**読む文章**
クリティカルシンキングは、批判的思考と訳される、考え方の1つの形です。
ある物事について「なぜ?」「本当に?」「この場合は?」といった疑問を持ち続けることで客観的で本質をついた結果をもたらすことがこの思考法のポイントです。
クリティカルシンキングの基本姿勢3つ
クリティカルシンキングには基本的な3つの姿勢があります。
①目的は何かを常に意識する
1点目は、常にゴールを意識することです。
何かについて批判的思考を行っている際に、目的を意識しないでいると枝葉末節にこだわり過ぎてしまったり、本来求めているゴールとはずれた結論が出てしまうことがあります。
例えば、現在の教育問題について議論しようとしていたのに、そもそも子供の特質とは何か? ということを批判的思考してしまって本来の教育の問題から離れてしまうことがありそうですよね。
クリティカルシンキングを行っている際は常に本来の目的・ゴールを意識することが大事です。
②自他に思考のクセがあることを前提に考える
人間は、誰しも思考のクセを持っています。

**提供資料**
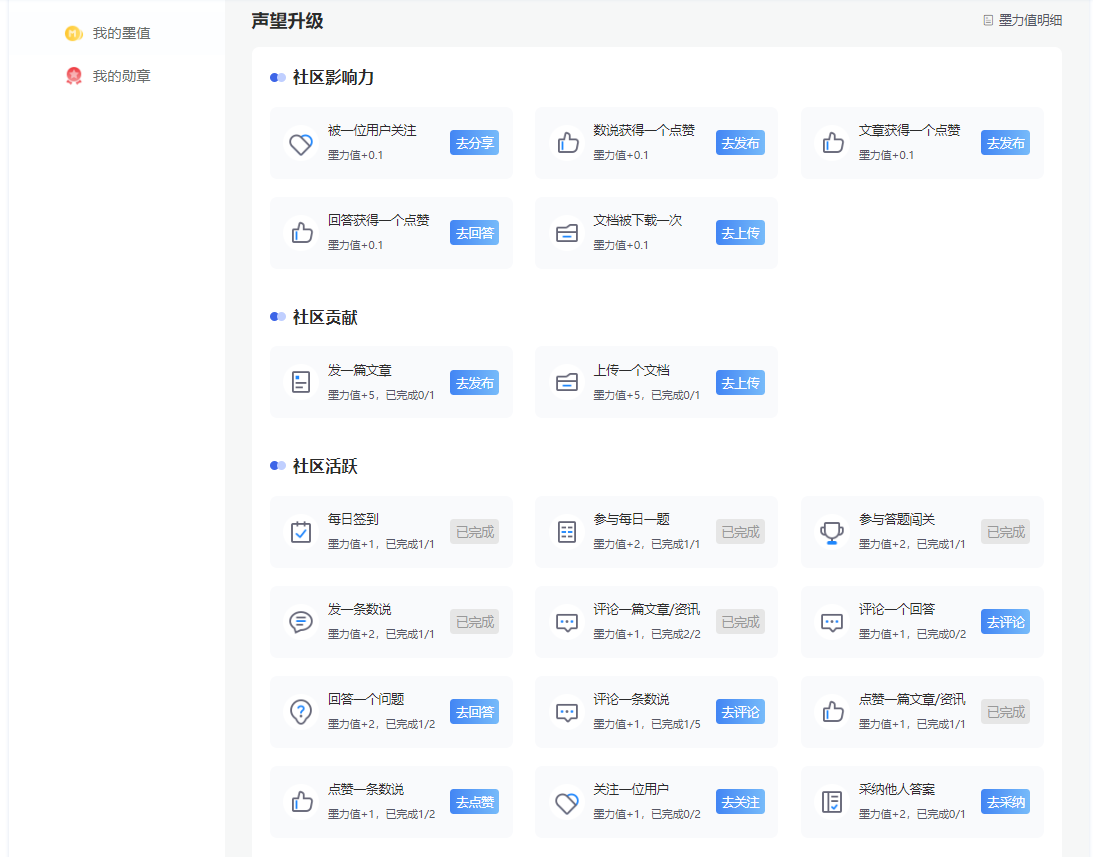Click the folder icon for 文档被下载一次
Image resolution: width=1093 pixels, height=857 pixels.
(567, 234)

**次の課題**
1 - クリティカルシンキングについての文章によると、クリティカルシンキングは日本語で何と訳されていますか。
2 - クリティカルシンキングについての文章から、「クリティカルシンキングは、批判的思考と訳される、考え方の1つの形です。」を含む語句で始まり「まうことがありそうですよね。」で終わる部分を、一字も変えずに書き写しなさい。
3 - クリティカルシンキングについての文章を、最後の一文の後から書き進めなさい。

**解答一覧**
1 - 批判的思考と訳されています。

2 -
クリティカルシンキングは、批判的思考と訳される、考え方の1つの形です。
ある物事について「なぜ?」「本当に?」「この場合は?」といった疑問を持ち続けることで客観的で本質をついた結果をもたらすことがこの思考法のポイントです。
クリティカルシンキングの基本姿勢3つ
クリティカルシンキングには基本的な3つの姿勢があります。
①目的は何かを常に意識する
1点目は、常にゴールを意識することです。
何かについて批判的思考を行っている際に、目的を意識しないでいると枝葉末節にこだわり過ぎてしまったり、本来求めているゴールとはずれた結論が出てしまうことがあります。
例えば、現在の教育問題について議論しようとしていたのに、そもそも子供の特質とは何か? ということを批判的思考してしまって本来の教育の問題から離れてしまうことがありそうですよね。

3 -
なぜなら、人間は自分の知っている範囲だけで判断を下そうとしたり、かつての経験に基づいて思考を行ったりしようとするからです。
しかし、その自他の思考のクセに惑わされていては正確なクリティカルシンキングはできません。
そのため、クリティカルシンキングを行おうとする際は必ず自分の思考のクセを客観視することが大事です。
そのためには、ノートをつけて自分の思考の道筋を客観的に見つめ直してみたり、他者に思考のクセを指摘してもらうことが大事になります。
常に新しい情報を自分にアップデートしながら、自分を客観視することで自分の思考のクセは最大限矯正することができます。
クリティカルシンキングの際には、このように自分の思考にばかり埋没せずに、客観的に広い視野を持って行いましょう。
③問い続ける
ある物事についてあくまでも批判的な姿勢を崩さず、問いを投げかけ続けることが大事です。
例えば、後述しますが「So what?」「Why so?」「True?」といった疑問の言葉がクリティカルシンキングの際の助けになってくれるでしょう。
批判的思考というものは、決して何かの物事を否定しようとする営みではありません。
疑問を投げかけてより本質的な事柄に歩み寄ろうとする思考法なのです。
そのため、教育について考えよう、というときには「そもそも人は教育されるべきものなのか?」といった根幹から考えて本質に迫っていくことが大事になります。
これは、一見遠回りのように見えますがくまなく疑問点を出していくことにより後述のMECEに近い状況になります。
(https://globis.jp/article/2221参照)
クリティカルシンキングとロジカルシンキングの違いとは?
クリティカルシンキングと並んで有名な思考法がロジカルシンキング。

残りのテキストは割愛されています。